From the r-process point of view, for the even–even nucleus ${}^{106}\mathrm{P}\mathrm{d}$ (Z = 46, N = 60), the nuclear data analysis starts to become more difficult than the possible r-process progenitor isotopes of lighter elements. There are two main reasons for this. First, the strongly dominating, single r-process precursor isotope (Z = 38, N = 68) ${}^{106}\mathrm{S}\mathrm{r}$ was not known when the ETFSI-Q/QRPA and FRDM/QRPA calculations were performed. Some β-decay properties were, however, already known from the neighboring Y to Nb isotopes, which could be used to check the reliability of the model predictions for ${}^{106}\mathrm{S}\mathrm{r}$, and second, these progenitor sites already have two neutrons beyond the N = 66 mid-shell, between the magic N = 50 and N = 82 shells, where the transition between strongly deformed and spherical shapes is beginning. As expected for N = 68, both model combinations still predict a strong ground-state deformation of ϵ₂ ≃ 0.3. Hence, the resulting patterns of the β-strength functions should also be quite similar. However, a first difference is already observed for the nuclear mass derivatives Q_β (energy output of the decay) and S_n (binding energy of the last neutron). The old mass formula ETFSI-Q predicts a 1.75-MeV larger Q_β value and a 230 keV lower S_n value relative to the more modern FRDM model. Consequently, the theoretical T_1/2,FRDM is larger (by a factor ≃ 2.3), and the P_n,FRDM is reduced (by a factor ≃ 1.5). By combining the possible effects of these two nuclear quantities, the final result on the S.S. r-fraction will be negligible.

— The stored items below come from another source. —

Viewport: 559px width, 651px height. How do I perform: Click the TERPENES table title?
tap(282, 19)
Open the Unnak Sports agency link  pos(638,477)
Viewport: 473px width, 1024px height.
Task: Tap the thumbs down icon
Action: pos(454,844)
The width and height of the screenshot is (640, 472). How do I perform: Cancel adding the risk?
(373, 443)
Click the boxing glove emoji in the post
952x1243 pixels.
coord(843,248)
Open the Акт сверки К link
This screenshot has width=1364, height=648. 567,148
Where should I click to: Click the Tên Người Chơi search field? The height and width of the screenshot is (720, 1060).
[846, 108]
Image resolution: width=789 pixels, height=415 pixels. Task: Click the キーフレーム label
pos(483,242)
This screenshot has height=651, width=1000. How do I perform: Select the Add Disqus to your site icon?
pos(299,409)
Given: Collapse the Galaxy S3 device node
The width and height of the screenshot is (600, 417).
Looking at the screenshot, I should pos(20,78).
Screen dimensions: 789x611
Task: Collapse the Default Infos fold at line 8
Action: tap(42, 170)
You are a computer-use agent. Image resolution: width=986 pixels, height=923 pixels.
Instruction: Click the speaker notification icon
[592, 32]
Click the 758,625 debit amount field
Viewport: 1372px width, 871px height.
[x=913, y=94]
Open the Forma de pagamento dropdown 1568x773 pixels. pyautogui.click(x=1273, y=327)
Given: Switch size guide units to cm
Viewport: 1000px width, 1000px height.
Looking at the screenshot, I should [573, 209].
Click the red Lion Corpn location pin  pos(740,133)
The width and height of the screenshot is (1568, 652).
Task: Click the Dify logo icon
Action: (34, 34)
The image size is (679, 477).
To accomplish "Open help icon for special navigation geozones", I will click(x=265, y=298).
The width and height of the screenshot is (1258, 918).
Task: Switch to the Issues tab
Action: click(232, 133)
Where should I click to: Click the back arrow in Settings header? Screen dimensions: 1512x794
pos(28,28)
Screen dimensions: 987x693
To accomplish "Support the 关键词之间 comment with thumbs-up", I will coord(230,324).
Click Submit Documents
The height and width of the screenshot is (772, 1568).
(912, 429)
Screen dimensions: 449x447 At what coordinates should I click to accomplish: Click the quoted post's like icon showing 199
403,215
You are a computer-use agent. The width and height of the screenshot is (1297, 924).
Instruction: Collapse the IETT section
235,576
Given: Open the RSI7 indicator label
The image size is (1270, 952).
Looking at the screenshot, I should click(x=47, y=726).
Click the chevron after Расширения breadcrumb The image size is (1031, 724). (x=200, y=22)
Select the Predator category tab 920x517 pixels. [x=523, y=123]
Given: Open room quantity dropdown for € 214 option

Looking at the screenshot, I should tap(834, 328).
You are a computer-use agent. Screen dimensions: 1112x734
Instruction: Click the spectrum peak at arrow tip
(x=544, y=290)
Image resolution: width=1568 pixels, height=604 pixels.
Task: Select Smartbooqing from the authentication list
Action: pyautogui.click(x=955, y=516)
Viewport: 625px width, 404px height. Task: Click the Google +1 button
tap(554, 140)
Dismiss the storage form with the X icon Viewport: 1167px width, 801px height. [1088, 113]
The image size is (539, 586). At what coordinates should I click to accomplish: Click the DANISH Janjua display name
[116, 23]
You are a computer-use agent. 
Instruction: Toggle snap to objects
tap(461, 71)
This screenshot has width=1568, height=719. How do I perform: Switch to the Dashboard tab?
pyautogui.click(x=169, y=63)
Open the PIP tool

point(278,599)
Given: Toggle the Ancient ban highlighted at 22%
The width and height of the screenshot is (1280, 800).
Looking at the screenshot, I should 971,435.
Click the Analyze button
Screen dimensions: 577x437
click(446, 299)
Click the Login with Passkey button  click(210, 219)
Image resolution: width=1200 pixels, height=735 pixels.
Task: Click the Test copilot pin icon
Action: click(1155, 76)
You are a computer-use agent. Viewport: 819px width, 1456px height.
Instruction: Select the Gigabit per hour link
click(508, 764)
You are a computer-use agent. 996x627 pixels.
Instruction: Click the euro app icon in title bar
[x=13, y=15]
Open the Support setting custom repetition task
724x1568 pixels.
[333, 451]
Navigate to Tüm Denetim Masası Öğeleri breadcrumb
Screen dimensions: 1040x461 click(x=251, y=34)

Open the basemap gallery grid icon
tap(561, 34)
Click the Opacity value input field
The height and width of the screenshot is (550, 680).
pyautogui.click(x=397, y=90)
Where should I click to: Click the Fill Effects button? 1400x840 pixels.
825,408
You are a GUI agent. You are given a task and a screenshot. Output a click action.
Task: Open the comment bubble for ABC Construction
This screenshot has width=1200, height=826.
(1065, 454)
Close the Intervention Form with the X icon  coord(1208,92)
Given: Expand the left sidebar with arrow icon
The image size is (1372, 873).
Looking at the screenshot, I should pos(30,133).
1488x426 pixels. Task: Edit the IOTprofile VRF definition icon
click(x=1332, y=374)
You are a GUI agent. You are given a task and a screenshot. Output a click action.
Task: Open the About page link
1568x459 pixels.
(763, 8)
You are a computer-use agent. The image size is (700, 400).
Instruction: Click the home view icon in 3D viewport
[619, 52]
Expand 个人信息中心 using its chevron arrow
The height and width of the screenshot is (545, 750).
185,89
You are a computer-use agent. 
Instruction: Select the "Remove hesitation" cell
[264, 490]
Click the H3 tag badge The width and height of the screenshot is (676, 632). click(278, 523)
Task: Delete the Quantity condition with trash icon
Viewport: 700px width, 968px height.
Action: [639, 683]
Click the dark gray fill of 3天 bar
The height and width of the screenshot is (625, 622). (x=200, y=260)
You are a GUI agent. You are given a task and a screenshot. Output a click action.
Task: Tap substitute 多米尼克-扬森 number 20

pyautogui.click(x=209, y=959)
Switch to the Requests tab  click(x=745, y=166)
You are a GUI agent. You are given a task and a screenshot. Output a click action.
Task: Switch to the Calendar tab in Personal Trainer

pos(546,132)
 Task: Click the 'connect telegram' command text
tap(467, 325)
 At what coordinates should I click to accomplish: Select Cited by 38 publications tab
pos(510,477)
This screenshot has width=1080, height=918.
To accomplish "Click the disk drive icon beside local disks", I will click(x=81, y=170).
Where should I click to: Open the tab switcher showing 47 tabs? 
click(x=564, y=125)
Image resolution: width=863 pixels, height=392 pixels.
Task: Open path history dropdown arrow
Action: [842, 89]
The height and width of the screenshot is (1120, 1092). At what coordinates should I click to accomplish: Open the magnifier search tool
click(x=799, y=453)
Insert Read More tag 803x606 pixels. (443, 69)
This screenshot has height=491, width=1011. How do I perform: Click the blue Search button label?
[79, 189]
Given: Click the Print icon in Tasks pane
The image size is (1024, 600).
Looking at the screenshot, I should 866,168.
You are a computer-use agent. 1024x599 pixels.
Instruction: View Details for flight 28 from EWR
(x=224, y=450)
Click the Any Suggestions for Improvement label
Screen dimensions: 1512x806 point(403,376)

For the predicted trends of the theoretical S_n values, the situation is, however, different. For the FRDM model, the hold-up point of the r-matter flow in the Sr isotopic chain at S_n ≃ 2 MeV will again be slightly shifted to higher masses, as compared to the ETFSI-Q prediction. According to the nuclear Saha equation, this will distribute the initial waiting-point abundances to some extent to the progenitors ${}^{106}\mathrm{S}\mathrm{r}$ and ${}^{108}\mathrm{S}\mathrm{r}$. A rough estimate of the likely effect on the final S.S. r-fraction would result in its reduction from ≃ 74% from the ETFSI-Q/QRPA approach to values between ≃ 67% and ≃ 59%. This would reduce the present “discrepancy” in the latter case from a factor 1.5 to around 1.2.

Again, the (Z = 50, N = 68) even–even isotope ${}^{118}\mathrm{S}\mathrm{n}$ has only a single, strongly dominating (but experimentally completely unknown) r-process progenitor (Z = 42, N = 76), i.e., ${}^{118}\mathrm{M}\mathrm{o}$. Furthermore, this isotope lies in the second part of the shape-transition region, only six neutrons below the spherical N = 82 shell, where practically all global mass models, not only ETFSI-Q and the different FRDM versions, have severe difficulties to predict reliable nuclear structure trends.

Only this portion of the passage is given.